*** Opening Listed records ***
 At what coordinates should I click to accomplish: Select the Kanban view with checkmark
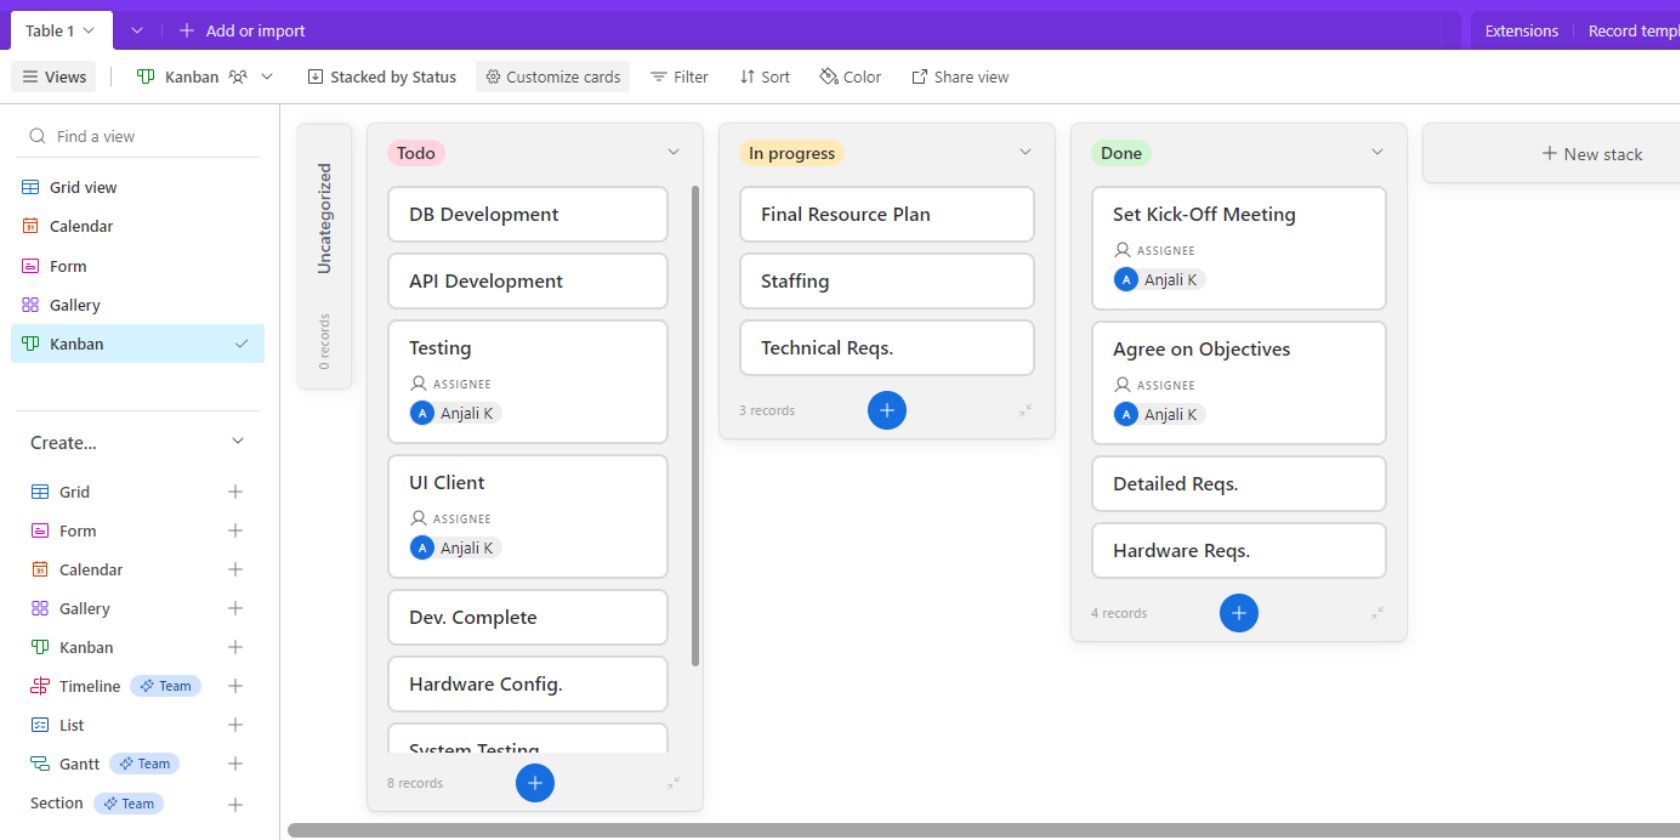point(137,344)
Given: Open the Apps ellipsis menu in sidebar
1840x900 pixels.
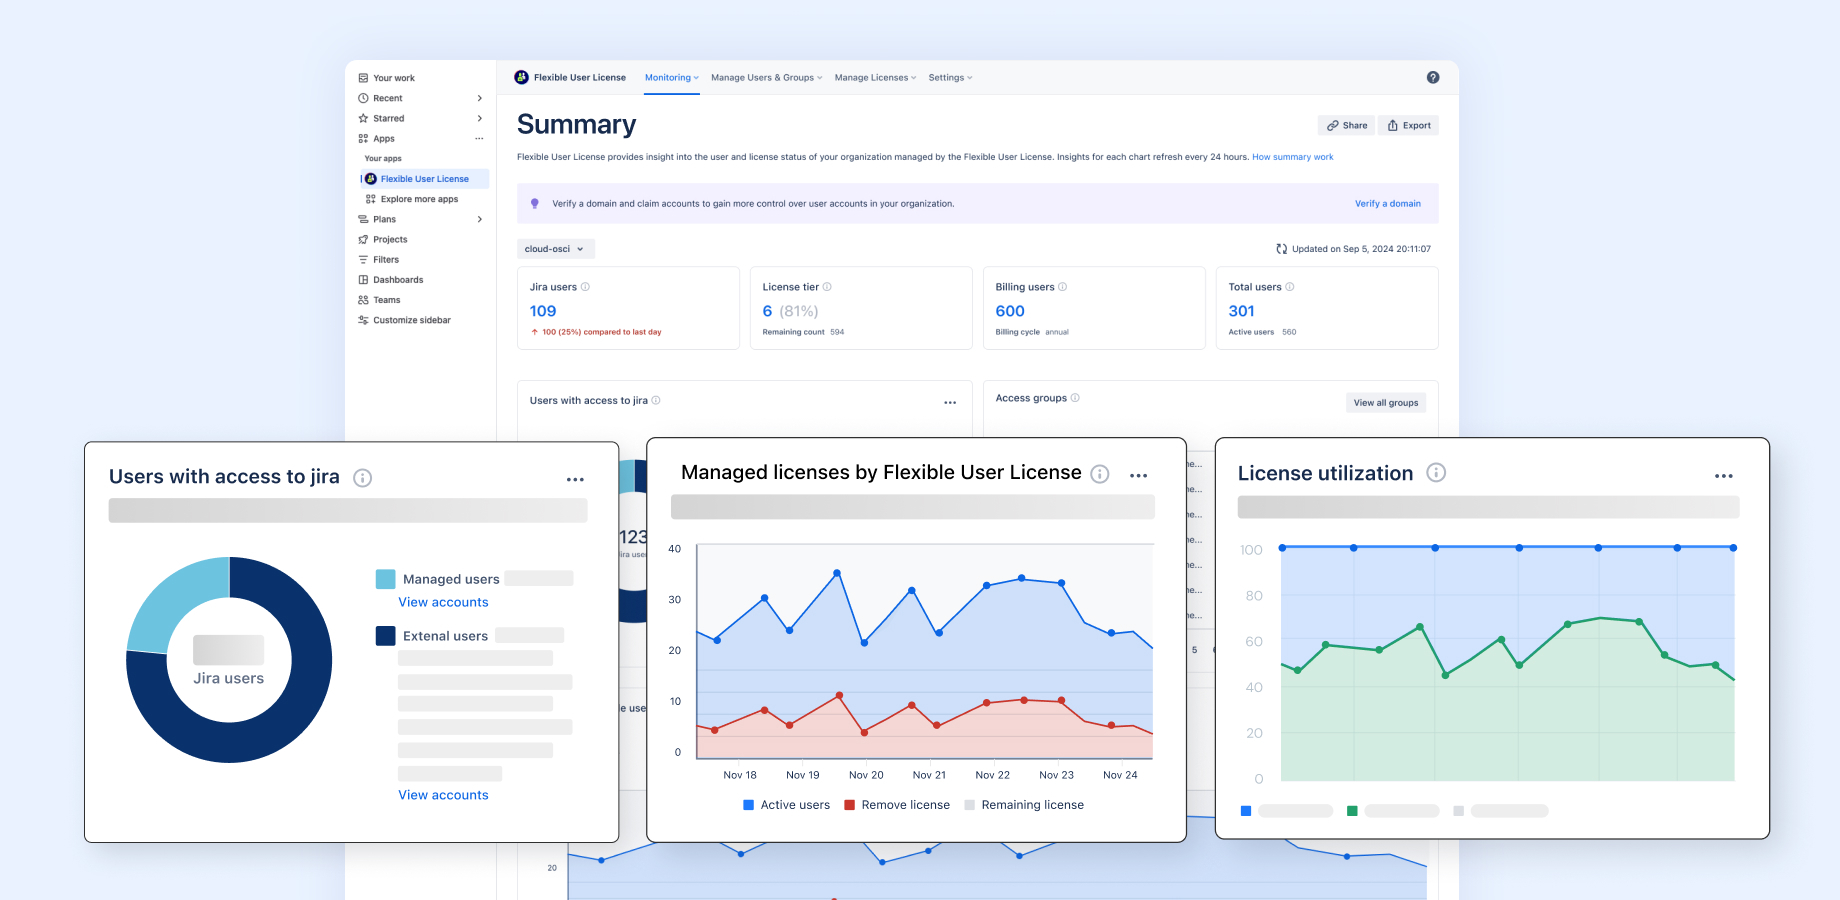Looking at the screenshot, I should (x=479, y=139).
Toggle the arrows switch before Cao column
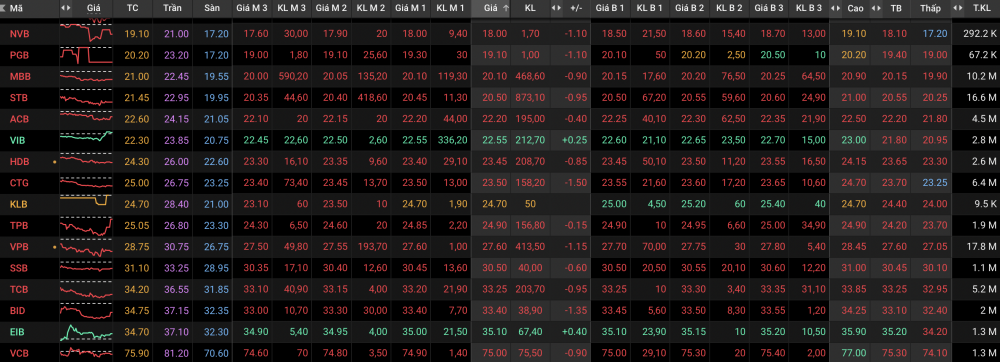This screenshot has height=362, width=1000. click(x=835, y=8)
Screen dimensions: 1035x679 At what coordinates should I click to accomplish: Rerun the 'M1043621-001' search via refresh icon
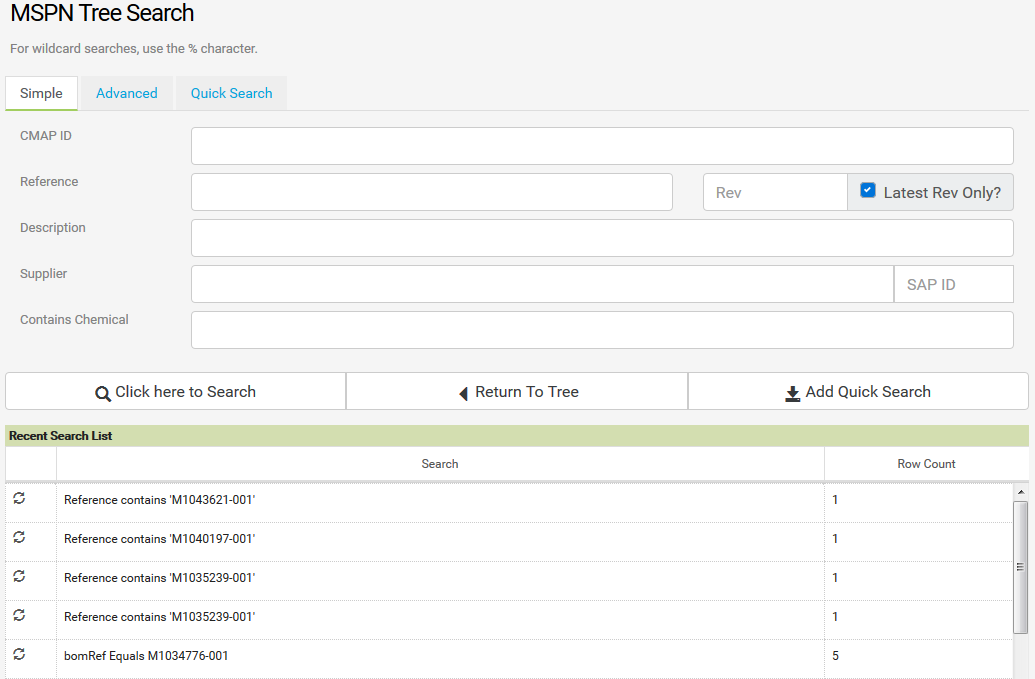click(x=19, y=498)
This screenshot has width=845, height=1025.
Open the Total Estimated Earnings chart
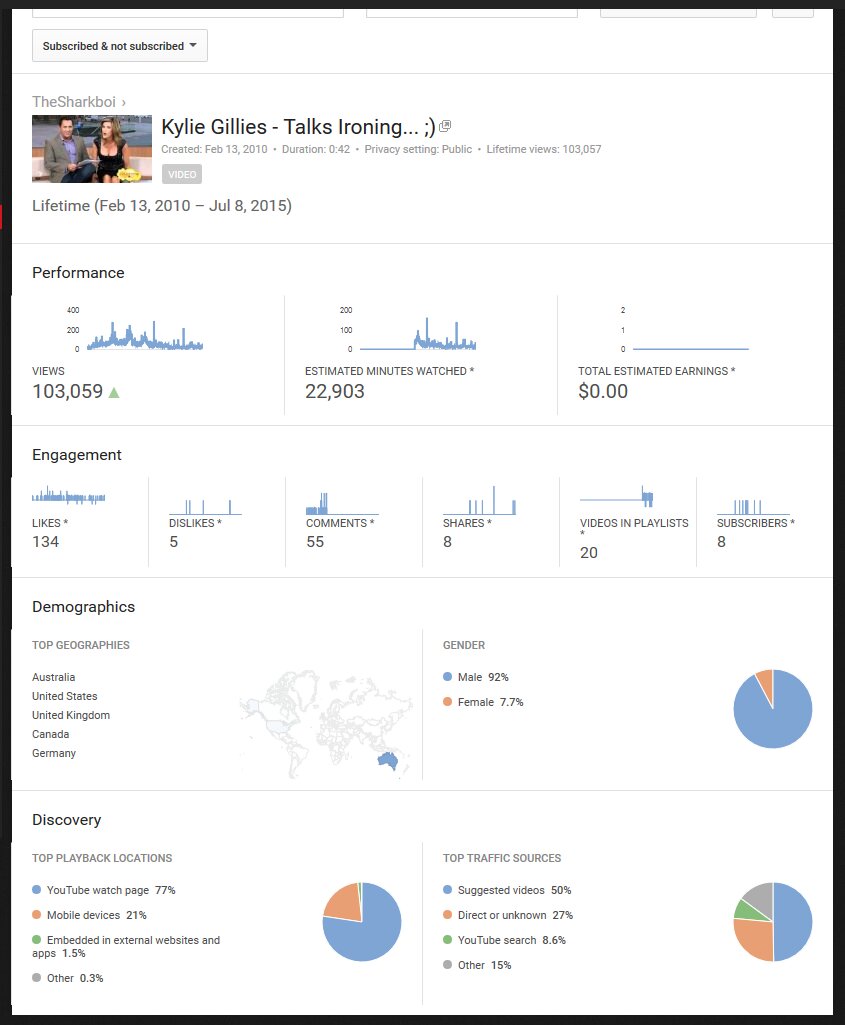[690, 333]
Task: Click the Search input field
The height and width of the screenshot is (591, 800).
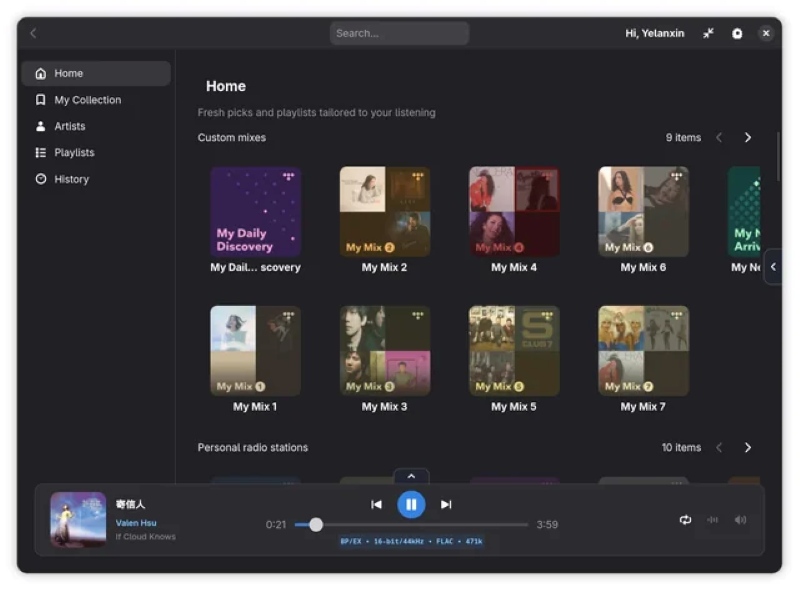Action: [399, 32]
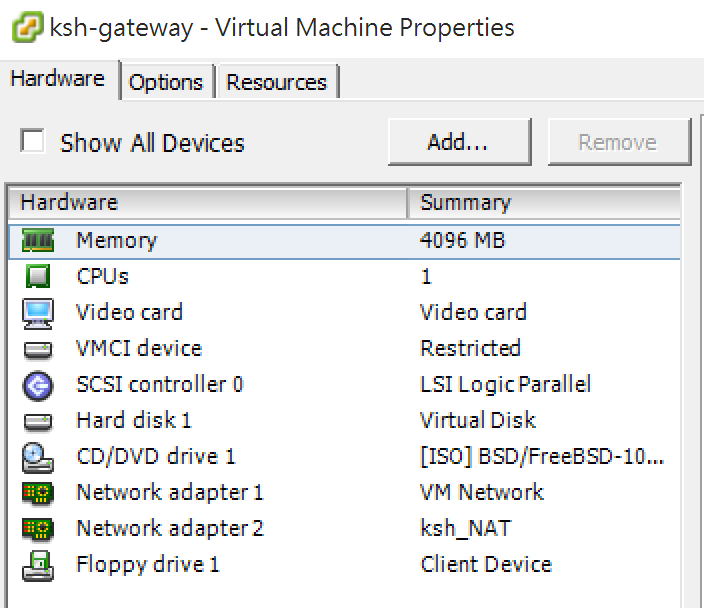Screen dimensions: 704x608
Task: Enable the Show All Devices checkbox
Action: [x=33, y=141]
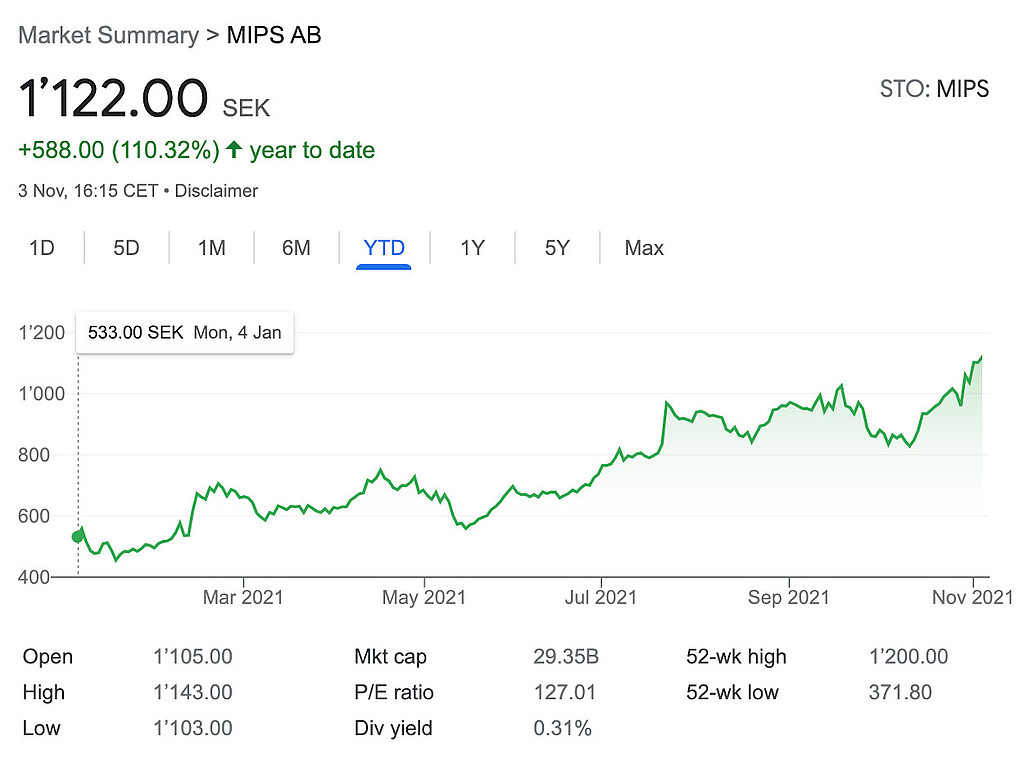Image resolution: width=1024 pixels, height=768 pixels.
Task: Show the 6M chart range
Action: pyautogui.click(x=296, y=248)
*** Closing Listed records ***
With the pictures left out, output the lines from the one containing "This screenshot has width=845, height=1025." through the last line of the records above, exactly as they are.

This screenshot has width=845, height=1025.
Open the Total Estimated Earnings chart
[690, 333]
Task: Click the Search input field
The height and width of the screenshot is (591, 800).
Action: [399, 32]
Screen dimensions: 704x608
Task: Enable the Show All Devices checkbox
Action: [x=33, y=141]
Image resolution: width=1024 pixels, height=768 pixels.
Task: Show the 6M chart range
Action: pyautogui.click(x=296, y=248)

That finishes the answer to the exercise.